(Document):
□ □ □ □ □
When I was a
kid in the 1950s my first bicycle came from the guys that I hung out with at
the bar.
It was a
Columbia – one speed, balloon tires, with a turquoise colored tank containing a
push button horn over the top bar. And
technically my bar buddies didn’t actually give it to me. Instead, with my father’s encouragement, they
voted for me at $1.00 per vote with their purchases –mostly cigarettes – at the
drug store just down the street from the saloon. The bike was first prize, and I actually
didn’t want it. I was hoping for the runner-up
prize, which was a leather fringed cowboy jacket. I was after all probably only eight or ten
years old and my consumer judgment wasn’t all that developed.
The drinking
establishment – The “Parkway” on Park Street in New Britain, Connecticut – was
the first of many that my father took me to over the next several years. We went mostly on Saturdays and Sundays –
occasionally spending the afternoon there and then going home to collect my
mother and bring her to the restaurant part of the tavern in back for
dinner. I am an only child. And I liked the feeling of having this
special “guy place” to which we could, on special occasions, bring my mother.
But when it was just the two of us, Dad and I always sat up front in the barroom
itself.
I of course
was not allowed (by law) to actually sit “at the bar”.
Instead I was ensconced in one of the several booths that separated the
actual watering hole from entrance. I
think these leather stalls were intended for female customers who also at that
time were not permitted access to the alcohol altar – but I can’t remember ever
seeing anyone other than me ever occupy them. My father sat on a stool with the other men drinking rye and gingers, playing cribbage, and
winning arguments on the merits of the New York Yankees, the Democratic party
(especially Harry Truman) and labor unions – while I downed several cokes and
bags of Wise potato chips several feet away.
The grease and salt from my hands and lips would coat the glass like a
dog’s nose on an automobile window.
The Parkway
was owned and run by two Italian brothers, Sam and Tony – the former tall and
slim, the latter the opposite in both ways.
With not much else to do – I don’t remember this bar as having a
television – I mostly watched the two proprietors go about their daily business
which seemed to consist almost entirely of wiping down the wooden surface of
the bar and being available to pour another one. This was fine with me – a quiet, if not
anti-social at most an a-social child – I found the thoughts inside my head
more interesting than the fears and challenges of interacting with the outside
world. Both of the Parkway brothers wore
freshly starched and ironed white dress shirts with the top button open and
both sleeves rolled up twice to reveal enough of a glimpse of their large
wrists to be impressive. This dress code
and work ethic turned out to be universal among the various bartenders that
served me cokes over the early part of my formative years. I aspired to that look but my forearms never
acquired the girth to pull it off.
□ □ □ □ □
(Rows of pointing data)
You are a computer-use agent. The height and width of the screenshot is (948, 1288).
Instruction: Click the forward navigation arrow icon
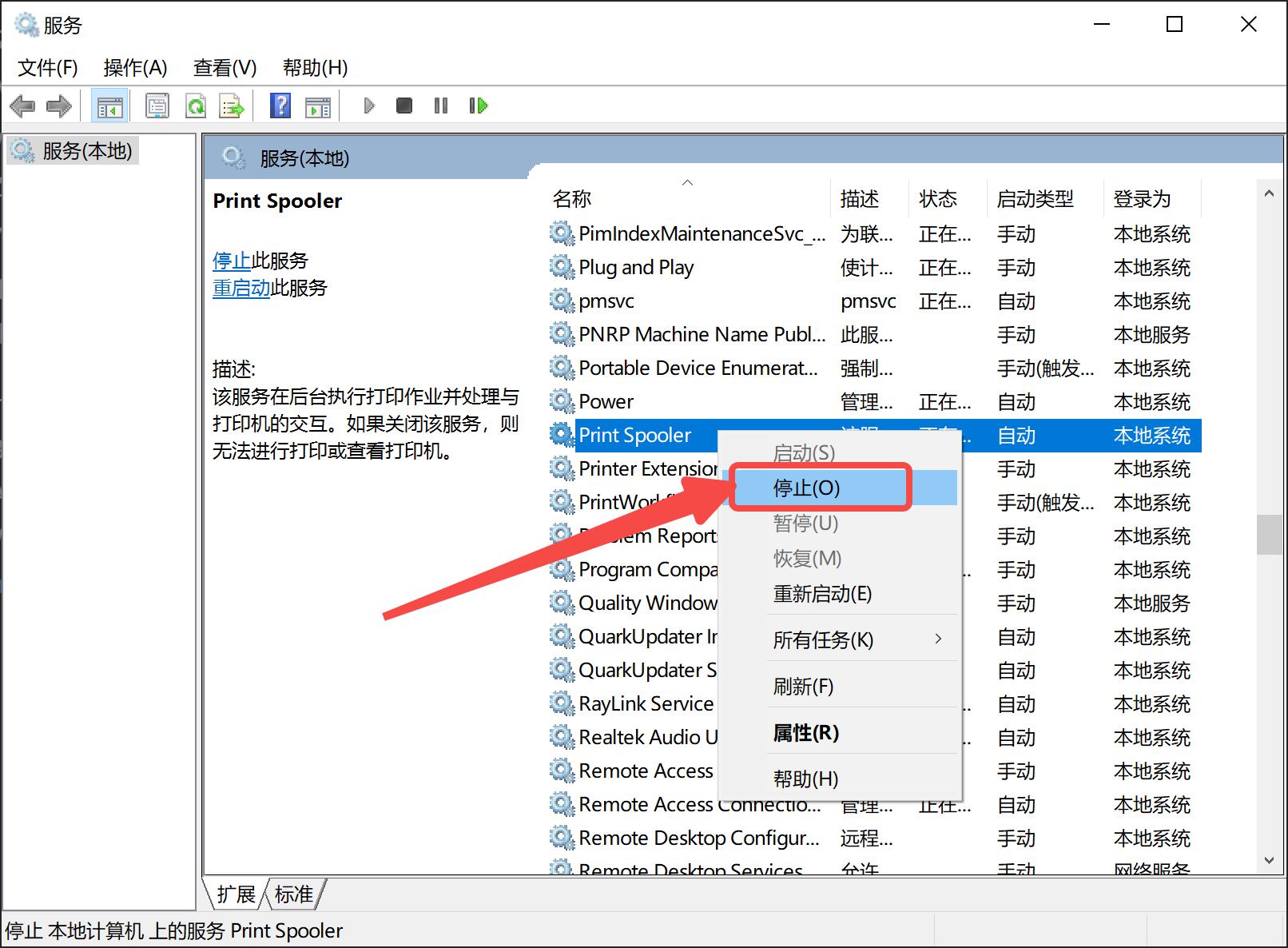coord(58,106)
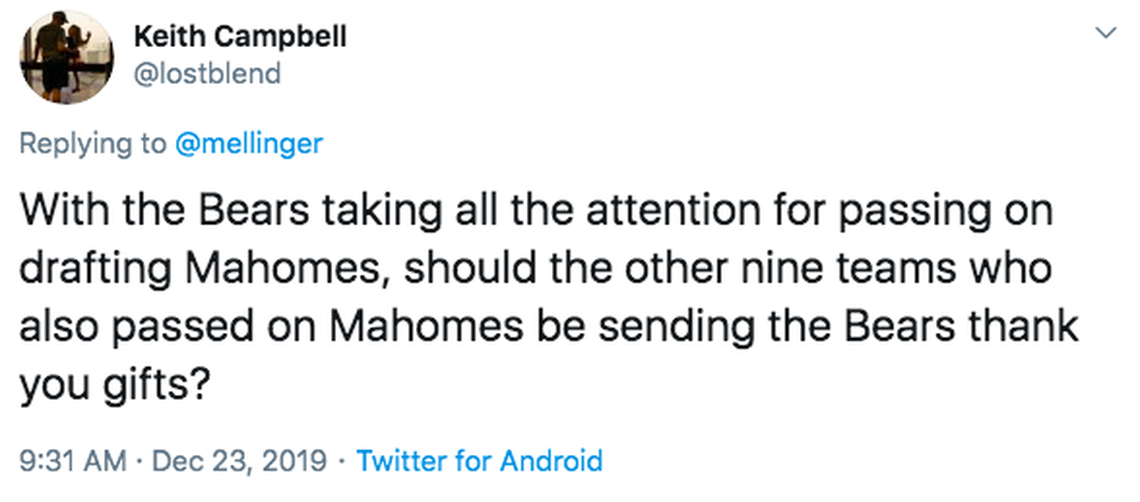Open the @lostblend handle
This screenshot has width=1140, height=502.
[207, 73]

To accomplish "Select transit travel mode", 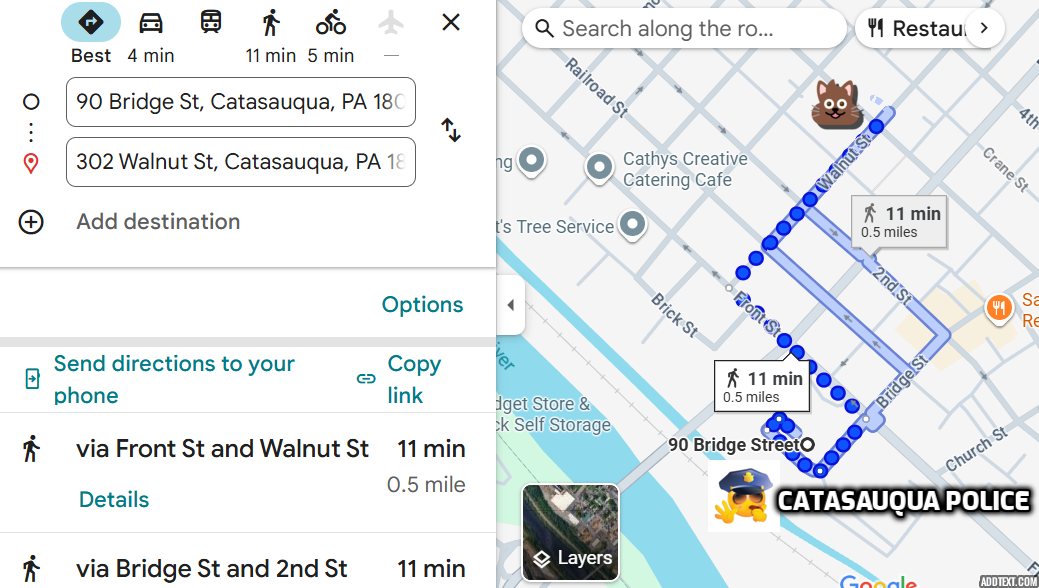I will click(x=211, y=22).
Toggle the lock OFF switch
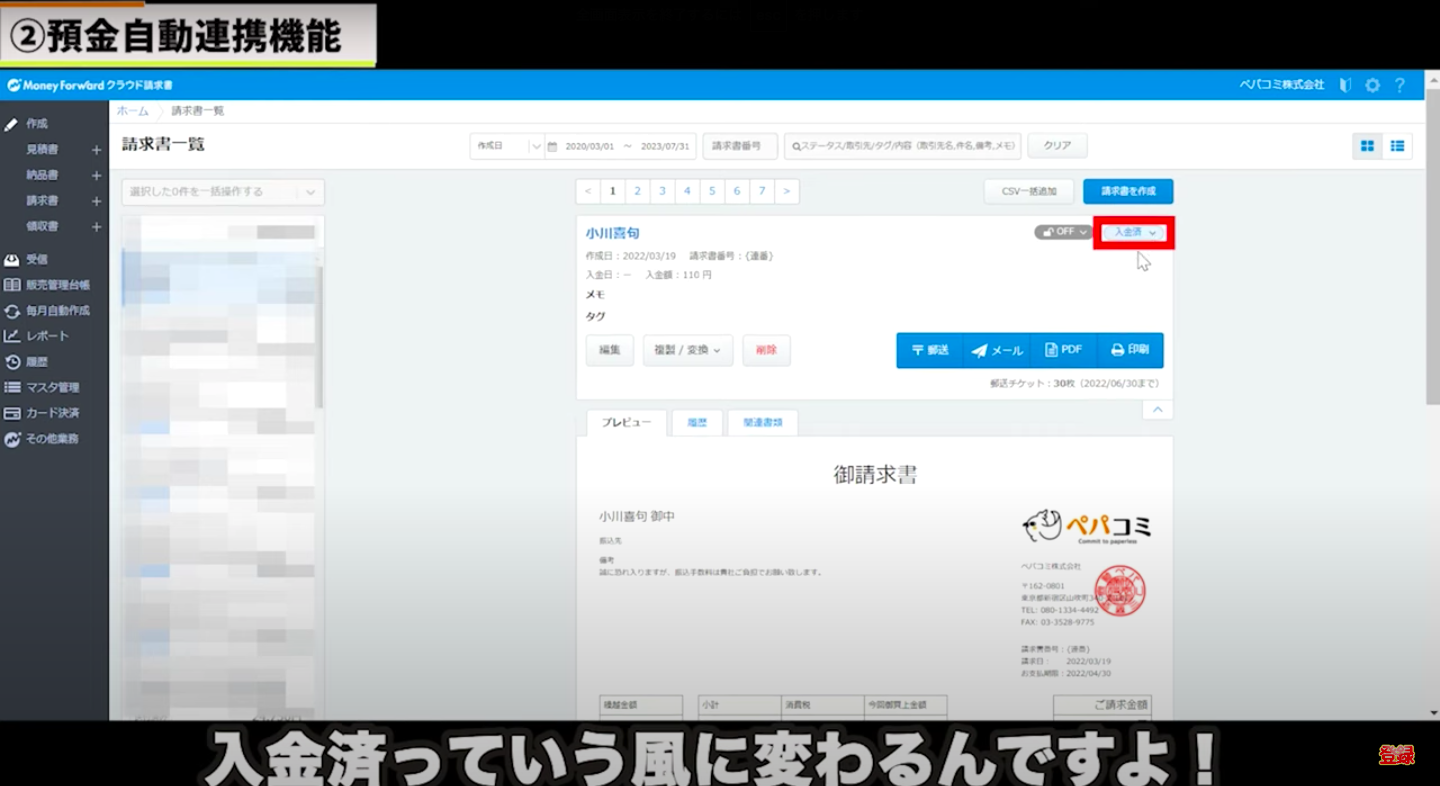This screenshot has width=1440, height=786. [x=1062, y=232]
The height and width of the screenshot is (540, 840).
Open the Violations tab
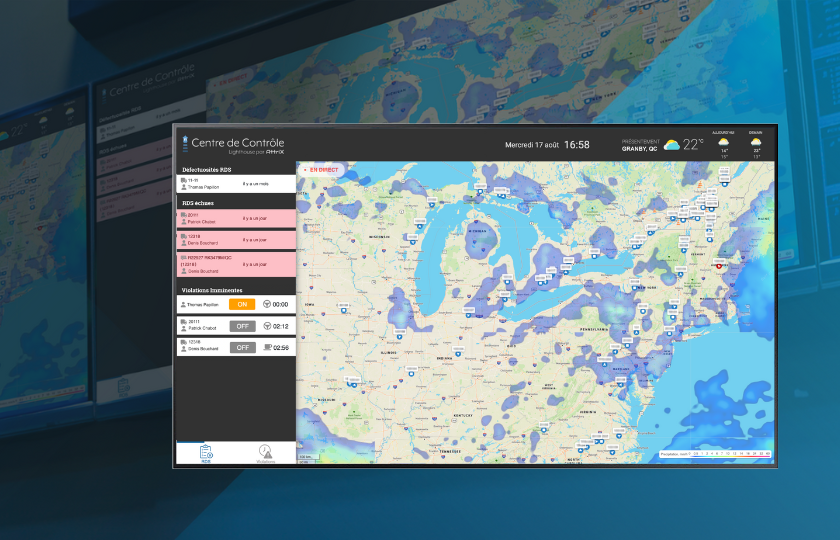coord(265,454)
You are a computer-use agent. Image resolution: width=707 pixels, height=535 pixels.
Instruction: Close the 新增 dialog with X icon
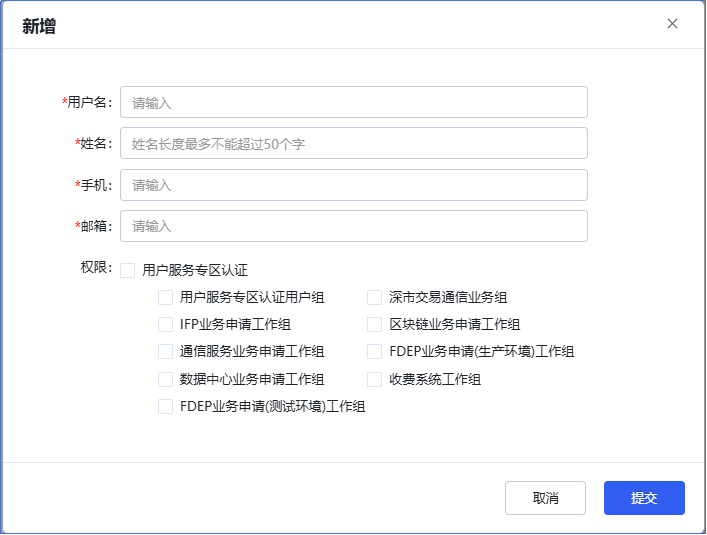672,24
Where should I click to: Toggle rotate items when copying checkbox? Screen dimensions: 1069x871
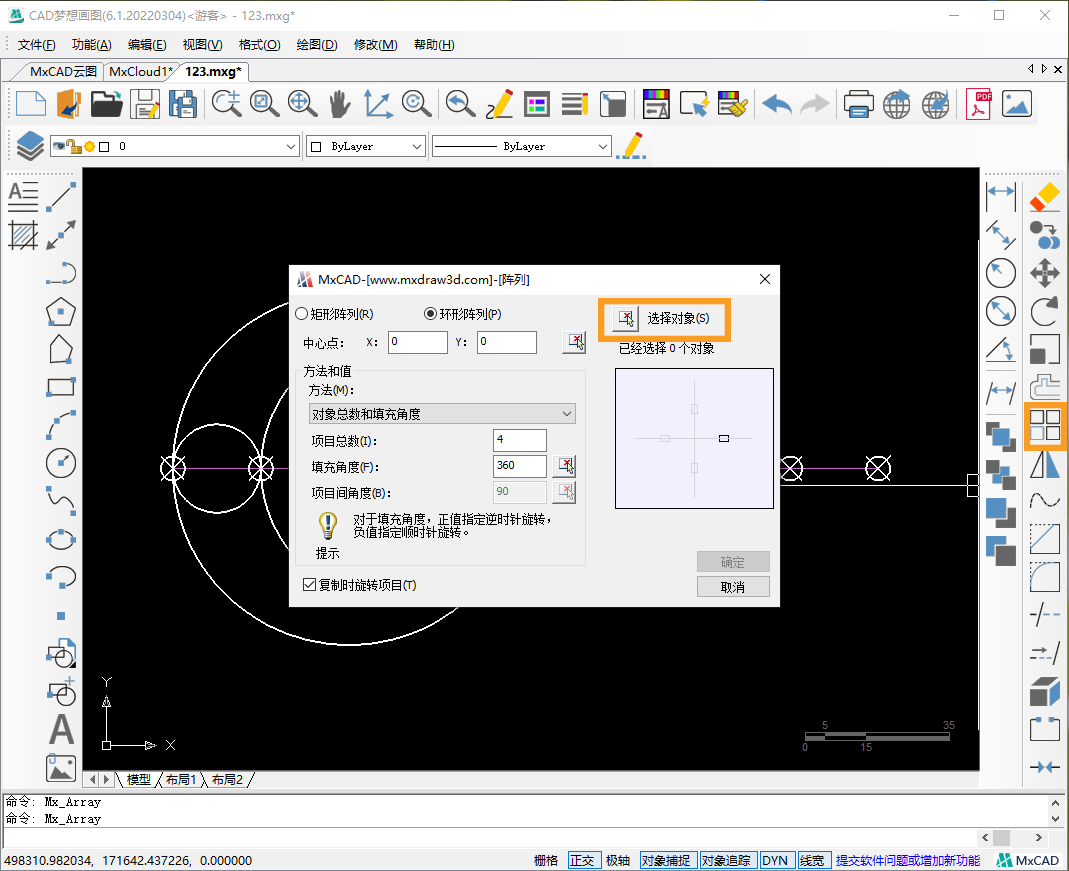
□ □ □ □ □
(Exercise description): For the memoir about the Parkway bar, decide whether each statement agrees with the text: 1. The bicycle was the first prize. 2. The narrator had brothers or sisters. 3. The narrator was allowed to sit at the bar next to the father. Answer yes or no for each, and quote the words of the text that settle it.

(Task solution):
1. Yes: "The bike was first prize"
2. No: "I am an only child."
3. No: "I of course was not allowed (by law) to actually sit “at the bar”."